Notable Quotes & Memorable Moments
- On AI Startup Bubble:
- “A big beautiful number, the biggest you’ve ever seen, and your limited partners need to pay you a fee just to manage it.” [05:11]
- On Information Rights:
- “Nobody who invested past OpenAI’s $100 billion valuation have any information rights…they literally do not know anything about the company.” [06:49]
- On Deferred Revenue:
- “Coreweave’s sitting on $1.1B in deferred revenue. That’s income for services not yet rendered.” [18:26]
- On Data Center Construction:
- “Data center developers are raising money months up to a year before they ever expect to make a penny of revenue, not profit.” [13:16]
- On Obsolescence:
- “All of those data centers being built right now are being filled with Blackwell chips and by the time they turn on Nvidia will be selling its next generation Vera Rubin chips, making them obsolete.” [30:45]
- On Centralized Financial Risk:
- “It’s worrying how centralized this is…literally every part of this piece is being funded by like 8 to 9 banks.” [22:15]
- On Blue Owl Pullout:
- “Blue Owl pulling out is not the same as a regular deal…If it’s $10 billion, Blue Owl probably would put in 2 billion themselves. There’d be, like, maybe $8 billion of credit…” [37:58]
Key Timestamps
- 02:19 – Ed Zitron opens main episode content; lays out the AI/VC valuation bubble.

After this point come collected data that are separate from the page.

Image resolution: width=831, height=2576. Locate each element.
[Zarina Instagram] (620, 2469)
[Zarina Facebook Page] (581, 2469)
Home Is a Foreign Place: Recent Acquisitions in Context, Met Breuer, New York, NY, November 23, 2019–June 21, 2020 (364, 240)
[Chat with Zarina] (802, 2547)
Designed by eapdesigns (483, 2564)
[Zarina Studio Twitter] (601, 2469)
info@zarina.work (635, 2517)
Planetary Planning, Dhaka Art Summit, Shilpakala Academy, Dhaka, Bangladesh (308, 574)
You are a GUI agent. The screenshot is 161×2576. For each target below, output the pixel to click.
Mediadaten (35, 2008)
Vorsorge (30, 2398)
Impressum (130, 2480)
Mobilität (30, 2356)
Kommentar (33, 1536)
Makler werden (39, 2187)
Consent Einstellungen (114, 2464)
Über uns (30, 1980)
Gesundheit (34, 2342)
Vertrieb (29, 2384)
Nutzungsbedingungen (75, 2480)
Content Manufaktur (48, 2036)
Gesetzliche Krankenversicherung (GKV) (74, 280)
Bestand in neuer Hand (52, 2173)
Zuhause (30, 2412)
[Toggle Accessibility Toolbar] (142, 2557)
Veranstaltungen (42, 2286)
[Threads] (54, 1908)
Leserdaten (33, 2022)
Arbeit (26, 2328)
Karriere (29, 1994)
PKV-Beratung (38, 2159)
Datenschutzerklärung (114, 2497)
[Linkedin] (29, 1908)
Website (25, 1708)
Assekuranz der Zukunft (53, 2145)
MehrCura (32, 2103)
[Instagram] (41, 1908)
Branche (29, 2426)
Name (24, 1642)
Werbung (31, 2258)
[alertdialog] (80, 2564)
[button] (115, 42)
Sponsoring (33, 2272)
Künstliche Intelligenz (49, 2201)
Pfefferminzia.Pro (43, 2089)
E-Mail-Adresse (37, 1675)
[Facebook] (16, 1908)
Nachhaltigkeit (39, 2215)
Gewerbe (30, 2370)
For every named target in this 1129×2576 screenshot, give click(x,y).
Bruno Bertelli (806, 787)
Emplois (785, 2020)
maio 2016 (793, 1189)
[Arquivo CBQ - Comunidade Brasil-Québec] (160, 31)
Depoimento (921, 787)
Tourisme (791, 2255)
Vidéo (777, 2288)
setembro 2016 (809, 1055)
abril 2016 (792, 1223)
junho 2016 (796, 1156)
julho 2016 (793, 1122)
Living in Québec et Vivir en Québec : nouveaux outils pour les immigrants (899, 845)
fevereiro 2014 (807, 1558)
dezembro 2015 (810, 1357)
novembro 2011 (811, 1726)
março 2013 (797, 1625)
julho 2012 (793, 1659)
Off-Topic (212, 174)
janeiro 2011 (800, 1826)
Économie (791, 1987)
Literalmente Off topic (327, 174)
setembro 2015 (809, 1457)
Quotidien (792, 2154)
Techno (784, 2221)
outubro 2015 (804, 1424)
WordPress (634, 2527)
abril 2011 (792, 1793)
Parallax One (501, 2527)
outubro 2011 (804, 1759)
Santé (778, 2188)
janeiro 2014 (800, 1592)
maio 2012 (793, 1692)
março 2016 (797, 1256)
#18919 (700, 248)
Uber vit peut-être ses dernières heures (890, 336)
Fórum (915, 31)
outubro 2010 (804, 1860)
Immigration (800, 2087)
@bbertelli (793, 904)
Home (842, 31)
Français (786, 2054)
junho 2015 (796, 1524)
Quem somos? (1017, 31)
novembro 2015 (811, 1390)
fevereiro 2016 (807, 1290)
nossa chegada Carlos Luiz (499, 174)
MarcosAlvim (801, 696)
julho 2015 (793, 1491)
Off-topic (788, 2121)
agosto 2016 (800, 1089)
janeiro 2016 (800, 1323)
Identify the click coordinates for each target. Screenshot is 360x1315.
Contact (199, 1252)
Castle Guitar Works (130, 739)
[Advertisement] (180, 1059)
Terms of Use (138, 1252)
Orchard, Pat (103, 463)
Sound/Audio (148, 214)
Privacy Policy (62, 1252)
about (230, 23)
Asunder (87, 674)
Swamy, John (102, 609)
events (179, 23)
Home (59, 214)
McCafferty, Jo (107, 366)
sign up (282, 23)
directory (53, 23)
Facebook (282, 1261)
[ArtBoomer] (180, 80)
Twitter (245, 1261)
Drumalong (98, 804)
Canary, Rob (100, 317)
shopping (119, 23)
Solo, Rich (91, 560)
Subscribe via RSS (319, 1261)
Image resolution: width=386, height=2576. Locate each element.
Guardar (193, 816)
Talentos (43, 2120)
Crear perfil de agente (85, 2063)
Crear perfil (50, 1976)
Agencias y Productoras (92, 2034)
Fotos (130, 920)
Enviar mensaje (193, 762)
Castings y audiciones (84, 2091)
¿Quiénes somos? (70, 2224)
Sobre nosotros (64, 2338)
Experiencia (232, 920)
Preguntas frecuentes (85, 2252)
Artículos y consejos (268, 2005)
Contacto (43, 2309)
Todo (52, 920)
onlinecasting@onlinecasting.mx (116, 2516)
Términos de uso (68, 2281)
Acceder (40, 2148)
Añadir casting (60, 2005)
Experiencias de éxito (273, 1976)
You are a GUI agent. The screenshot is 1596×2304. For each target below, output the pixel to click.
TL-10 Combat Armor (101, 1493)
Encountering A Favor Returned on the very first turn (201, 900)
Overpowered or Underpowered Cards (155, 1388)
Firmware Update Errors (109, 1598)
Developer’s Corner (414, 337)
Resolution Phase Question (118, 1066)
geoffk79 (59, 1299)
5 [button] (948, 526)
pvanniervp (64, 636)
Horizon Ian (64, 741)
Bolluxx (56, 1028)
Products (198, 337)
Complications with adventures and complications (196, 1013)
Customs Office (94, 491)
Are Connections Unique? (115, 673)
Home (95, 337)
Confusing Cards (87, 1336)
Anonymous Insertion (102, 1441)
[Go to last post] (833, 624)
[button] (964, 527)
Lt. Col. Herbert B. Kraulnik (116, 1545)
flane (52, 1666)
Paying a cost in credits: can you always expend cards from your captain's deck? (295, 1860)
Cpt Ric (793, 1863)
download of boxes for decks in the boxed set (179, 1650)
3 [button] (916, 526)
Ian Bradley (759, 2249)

- 06:49 – Information rights (or lack thereof) for AI company investors.
- 07:30 – Critique of OpenAI’s public revenue numbers.
- 10:30 – Shift to data center bubble, introduction to CoreWeave.
- 13:16 – Explanation of how debt is used to finance data centers.
- 18:26 – Ed dives into CoreWeave’s deferred revenue and loan documents.
- 22:00 – 24:00 – Rundown of major banks funding these deals and the associated risks of concentration.
- 28:59 – Economic flaws in data center “gold rush”; hardware obsolescence.
- 32:40 – Questioning future rental demand and payment flows.
- 34:00 – Real-world hazards: Microsoft, Nebius, contractual collapse risk.
- 37:42 – Blue Owl pulls out; implications for financial confidence.
- 40:00 – Episode closes, tee-up for next week: the “data center apocalypse.”
Tone and Style
Ed Zitron infuses the episode with energetic skepticism, biting sarcasm, and frequent profanity—critically dismantling industry hype and calling out systemic financial recklessness. His commentary is direct, conversational, richly informed, and at times bleakly humorous.
Conclusion
Part Three of "The Enshittifinancial Crisis" lays bare how the modern tech and AI economy is underpinned by risky debt, opaque valuations, and speculative infrastructure investment. With major institutions shoulder to shoulder in a house of cards and core tenants (like OpenAI, Microsoft, Oracle) as much at risk as the companies serving them, Zitron warns of a looming collapse when reality inevitably catches up. Part Four, previewed at the end of the episode, promises to explore how this domino effect might actually unfold.